### ACTIVITY:
Write down exactly the lines of the records below, beginning with the first and ending with the line that includes "Given: Click the Create".

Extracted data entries
= Beginning of Section =
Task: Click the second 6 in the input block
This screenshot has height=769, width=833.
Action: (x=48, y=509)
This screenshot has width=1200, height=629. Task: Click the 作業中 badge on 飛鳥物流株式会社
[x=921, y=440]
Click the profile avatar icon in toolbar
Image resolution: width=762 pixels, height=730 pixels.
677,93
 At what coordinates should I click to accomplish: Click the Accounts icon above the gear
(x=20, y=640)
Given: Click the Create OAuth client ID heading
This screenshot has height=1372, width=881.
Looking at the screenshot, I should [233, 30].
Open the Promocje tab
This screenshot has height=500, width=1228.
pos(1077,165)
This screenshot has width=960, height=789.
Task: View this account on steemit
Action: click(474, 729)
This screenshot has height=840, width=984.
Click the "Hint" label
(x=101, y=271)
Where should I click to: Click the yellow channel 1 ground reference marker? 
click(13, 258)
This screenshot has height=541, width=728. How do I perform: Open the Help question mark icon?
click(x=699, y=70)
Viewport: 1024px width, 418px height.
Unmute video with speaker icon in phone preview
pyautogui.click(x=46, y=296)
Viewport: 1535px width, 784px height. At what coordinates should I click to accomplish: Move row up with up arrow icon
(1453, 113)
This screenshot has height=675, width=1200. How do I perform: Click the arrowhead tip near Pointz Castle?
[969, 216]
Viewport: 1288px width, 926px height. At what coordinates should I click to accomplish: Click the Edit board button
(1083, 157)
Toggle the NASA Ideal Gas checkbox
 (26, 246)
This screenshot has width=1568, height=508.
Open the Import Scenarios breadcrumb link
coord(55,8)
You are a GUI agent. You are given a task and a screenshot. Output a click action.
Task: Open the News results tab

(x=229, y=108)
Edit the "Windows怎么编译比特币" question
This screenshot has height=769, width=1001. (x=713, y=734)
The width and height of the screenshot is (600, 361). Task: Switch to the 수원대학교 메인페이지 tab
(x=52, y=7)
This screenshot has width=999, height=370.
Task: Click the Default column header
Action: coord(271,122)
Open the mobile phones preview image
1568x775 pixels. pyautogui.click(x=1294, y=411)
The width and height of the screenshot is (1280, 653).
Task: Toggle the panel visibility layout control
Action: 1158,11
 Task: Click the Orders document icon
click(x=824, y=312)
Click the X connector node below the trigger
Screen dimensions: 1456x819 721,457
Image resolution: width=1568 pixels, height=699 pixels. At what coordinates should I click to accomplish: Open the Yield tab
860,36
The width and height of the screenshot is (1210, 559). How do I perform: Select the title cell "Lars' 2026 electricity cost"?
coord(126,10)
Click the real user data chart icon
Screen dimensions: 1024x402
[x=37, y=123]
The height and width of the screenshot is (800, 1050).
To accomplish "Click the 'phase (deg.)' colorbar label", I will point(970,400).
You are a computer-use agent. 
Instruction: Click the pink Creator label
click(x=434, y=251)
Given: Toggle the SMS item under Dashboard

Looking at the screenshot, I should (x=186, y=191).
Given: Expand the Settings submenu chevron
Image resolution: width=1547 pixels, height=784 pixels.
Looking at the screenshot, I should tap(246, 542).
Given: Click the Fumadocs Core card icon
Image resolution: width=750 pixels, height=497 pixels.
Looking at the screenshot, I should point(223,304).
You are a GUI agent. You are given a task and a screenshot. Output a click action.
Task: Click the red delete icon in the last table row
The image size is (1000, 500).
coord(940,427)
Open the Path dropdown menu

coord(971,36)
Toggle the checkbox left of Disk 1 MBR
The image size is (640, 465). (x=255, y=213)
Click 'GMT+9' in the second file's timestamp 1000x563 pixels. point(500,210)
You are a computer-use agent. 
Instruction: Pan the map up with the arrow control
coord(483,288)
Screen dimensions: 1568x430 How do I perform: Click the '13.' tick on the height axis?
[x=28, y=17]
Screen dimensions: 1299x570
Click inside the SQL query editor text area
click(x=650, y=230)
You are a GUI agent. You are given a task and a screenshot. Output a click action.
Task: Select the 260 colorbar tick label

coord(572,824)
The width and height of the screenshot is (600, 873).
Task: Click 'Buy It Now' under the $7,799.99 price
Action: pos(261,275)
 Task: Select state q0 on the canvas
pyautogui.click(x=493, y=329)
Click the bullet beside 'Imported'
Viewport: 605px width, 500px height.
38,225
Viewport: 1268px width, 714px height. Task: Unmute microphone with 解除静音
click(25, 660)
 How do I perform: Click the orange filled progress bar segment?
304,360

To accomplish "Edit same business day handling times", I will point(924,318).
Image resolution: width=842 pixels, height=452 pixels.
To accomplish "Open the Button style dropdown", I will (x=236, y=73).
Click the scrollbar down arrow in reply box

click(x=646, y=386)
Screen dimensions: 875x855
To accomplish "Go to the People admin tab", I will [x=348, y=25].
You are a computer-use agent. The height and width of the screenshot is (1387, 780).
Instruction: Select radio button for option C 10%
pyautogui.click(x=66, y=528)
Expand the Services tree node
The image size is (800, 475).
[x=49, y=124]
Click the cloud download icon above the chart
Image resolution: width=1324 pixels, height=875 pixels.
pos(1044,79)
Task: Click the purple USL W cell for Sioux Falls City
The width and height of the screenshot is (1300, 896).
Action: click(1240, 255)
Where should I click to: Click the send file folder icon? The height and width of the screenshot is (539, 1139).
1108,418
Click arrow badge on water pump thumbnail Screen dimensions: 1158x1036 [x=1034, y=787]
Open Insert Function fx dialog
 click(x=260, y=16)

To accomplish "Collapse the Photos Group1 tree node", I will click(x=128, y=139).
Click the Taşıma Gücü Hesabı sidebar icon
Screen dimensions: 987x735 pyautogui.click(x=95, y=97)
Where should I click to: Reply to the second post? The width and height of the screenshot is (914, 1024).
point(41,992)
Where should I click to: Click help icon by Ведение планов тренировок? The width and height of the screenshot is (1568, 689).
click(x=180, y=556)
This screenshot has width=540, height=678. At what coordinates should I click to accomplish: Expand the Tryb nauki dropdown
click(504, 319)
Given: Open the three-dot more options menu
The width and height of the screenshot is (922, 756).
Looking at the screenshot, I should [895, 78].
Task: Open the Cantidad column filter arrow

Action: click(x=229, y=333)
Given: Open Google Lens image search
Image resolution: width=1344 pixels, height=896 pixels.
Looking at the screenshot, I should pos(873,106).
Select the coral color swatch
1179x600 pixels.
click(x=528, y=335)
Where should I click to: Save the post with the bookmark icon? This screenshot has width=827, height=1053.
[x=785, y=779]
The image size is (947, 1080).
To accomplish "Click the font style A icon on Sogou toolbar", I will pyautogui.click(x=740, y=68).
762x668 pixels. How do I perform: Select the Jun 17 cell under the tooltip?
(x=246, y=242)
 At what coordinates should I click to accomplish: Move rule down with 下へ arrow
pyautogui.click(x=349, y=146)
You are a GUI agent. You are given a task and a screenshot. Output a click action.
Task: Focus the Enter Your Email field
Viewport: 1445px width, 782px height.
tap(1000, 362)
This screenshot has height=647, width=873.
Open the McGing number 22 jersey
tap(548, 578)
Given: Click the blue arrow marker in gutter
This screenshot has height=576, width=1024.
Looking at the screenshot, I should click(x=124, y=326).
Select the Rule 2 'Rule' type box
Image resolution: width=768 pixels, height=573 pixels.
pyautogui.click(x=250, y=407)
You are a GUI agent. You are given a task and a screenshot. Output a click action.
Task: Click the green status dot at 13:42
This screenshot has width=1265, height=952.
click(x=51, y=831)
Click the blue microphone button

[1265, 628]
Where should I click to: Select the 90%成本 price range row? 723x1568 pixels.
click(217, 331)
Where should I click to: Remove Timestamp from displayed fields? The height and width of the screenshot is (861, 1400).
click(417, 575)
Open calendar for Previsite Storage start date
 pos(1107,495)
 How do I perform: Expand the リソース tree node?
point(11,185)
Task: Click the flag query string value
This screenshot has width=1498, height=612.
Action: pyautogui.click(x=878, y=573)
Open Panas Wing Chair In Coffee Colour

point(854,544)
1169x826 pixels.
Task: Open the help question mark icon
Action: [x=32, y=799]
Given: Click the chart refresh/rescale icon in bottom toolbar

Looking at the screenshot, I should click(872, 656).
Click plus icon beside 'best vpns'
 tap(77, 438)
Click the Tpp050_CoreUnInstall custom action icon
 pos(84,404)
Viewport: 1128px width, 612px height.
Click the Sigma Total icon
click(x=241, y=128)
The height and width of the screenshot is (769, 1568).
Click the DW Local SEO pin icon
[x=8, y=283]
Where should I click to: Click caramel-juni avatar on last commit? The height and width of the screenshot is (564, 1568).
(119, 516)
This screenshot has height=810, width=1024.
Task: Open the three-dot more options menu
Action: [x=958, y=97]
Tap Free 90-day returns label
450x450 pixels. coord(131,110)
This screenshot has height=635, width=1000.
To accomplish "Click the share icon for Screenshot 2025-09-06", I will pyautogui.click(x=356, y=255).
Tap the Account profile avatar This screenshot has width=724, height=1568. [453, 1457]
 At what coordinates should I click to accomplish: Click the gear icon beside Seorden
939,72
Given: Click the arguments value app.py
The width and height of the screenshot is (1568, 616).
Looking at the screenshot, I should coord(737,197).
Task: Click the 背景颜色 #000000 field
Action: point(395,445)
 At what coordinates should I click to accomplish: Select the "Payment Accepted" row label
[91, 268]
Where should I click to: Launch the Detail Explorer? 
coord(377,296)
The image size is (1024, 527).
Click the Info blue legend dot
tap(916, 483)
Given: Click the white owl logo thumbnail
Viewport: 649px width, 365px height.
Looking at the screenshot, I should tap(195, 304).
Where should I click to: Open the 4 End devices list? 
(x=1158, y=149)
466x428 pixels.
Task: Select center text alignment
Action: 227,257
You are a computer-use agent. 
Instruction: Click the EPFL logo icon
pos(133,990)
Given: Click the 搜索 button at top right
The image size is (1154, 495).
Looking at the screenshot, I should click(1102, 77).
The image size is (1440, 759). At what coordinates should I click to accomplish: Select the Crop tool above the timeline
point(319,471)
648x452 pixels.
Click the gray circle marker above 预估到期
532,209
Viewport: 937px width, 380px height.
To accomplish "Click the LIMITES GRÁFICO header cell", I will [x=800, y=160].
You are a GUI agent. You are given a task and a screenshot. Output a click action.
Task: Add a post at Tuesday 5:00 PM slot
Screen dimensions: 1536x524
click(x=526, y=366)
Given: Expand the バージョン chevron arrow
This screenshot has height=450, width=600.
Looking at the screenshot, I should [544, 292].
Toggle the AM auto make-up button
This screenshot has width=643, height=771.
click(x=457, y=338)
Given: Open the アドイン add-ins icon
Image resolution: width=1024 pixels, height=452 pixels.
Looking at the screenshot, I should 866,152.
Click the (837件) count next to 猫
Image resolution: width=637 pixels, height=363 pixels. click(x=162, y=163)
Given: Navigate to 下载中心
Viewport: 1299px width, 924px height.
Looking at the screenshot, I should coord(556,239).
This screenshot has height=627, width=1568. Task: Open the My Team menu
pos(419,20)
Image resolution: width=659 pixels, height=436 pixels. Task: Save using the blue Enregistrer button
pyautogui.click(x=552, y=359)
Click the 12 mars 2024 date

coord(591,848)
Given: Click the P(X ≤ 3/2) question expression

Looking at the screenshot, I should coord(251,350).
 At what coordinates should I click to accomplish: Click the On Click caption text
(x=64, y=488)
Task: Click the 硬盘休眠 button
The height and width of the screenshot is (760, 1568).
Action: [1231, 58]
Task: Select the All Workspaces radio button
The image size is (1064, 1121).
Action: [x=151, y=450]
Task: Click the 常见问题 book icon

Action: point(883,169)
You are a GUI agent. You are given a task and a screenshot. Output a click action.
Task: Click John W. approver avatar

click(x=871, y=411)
= End of Section =
### ANSWER TO THIS EXERCISE:
Task: Click the second 6 in the input block
This screenshot has height=769, width=833.
Action: (x=48, y=509)
This screenshot has width=1200, height=629. Task: Click the 作業中 badge on 飛鳥物流株式会社
[x=921, y=440]
Click the profile avatar icon in toolbar
Image resolution: width=762 pixels, height=730 pixels.
677,93
 At what coordinates should I click to accomplish: Click the Accounts icon above the gear
(x=20, y=640)
Given: Click the Create OAuth client ID heading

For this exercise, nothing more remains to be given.